**What to do:**
Find the line that contains "Given: Click the gear icon next to TR/0001" in the records below, then repeat exactly that line and each one after it, leaving pictures out.

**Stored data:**

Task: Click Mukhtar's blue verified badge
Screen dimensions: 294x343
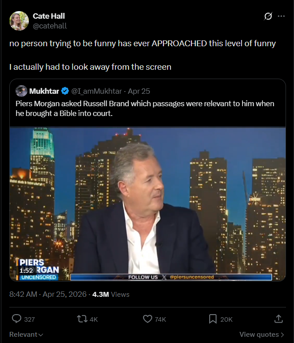Action: coord(65,91)
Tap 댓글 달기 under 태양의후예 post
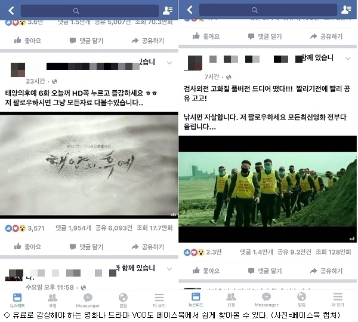The image size is (358, 322). pyautogui.click(x=87, y=247)

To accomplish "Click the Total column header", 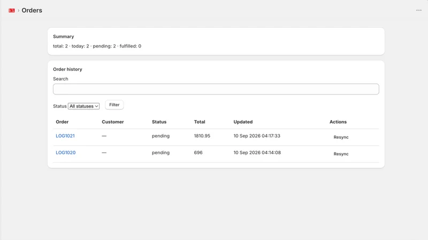I will pyautogui.click(x=200, y=122).
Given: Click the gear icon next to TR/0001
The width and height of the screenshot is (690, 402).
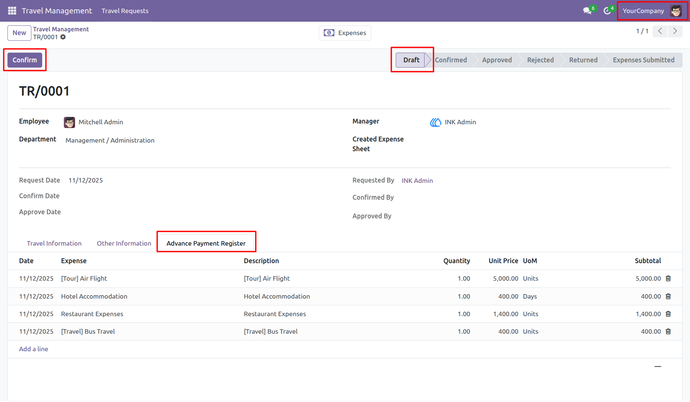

**Output of the task:**
Given: Click the gear icon next to TR/0001
The width and height of the screenshot is (690, 402).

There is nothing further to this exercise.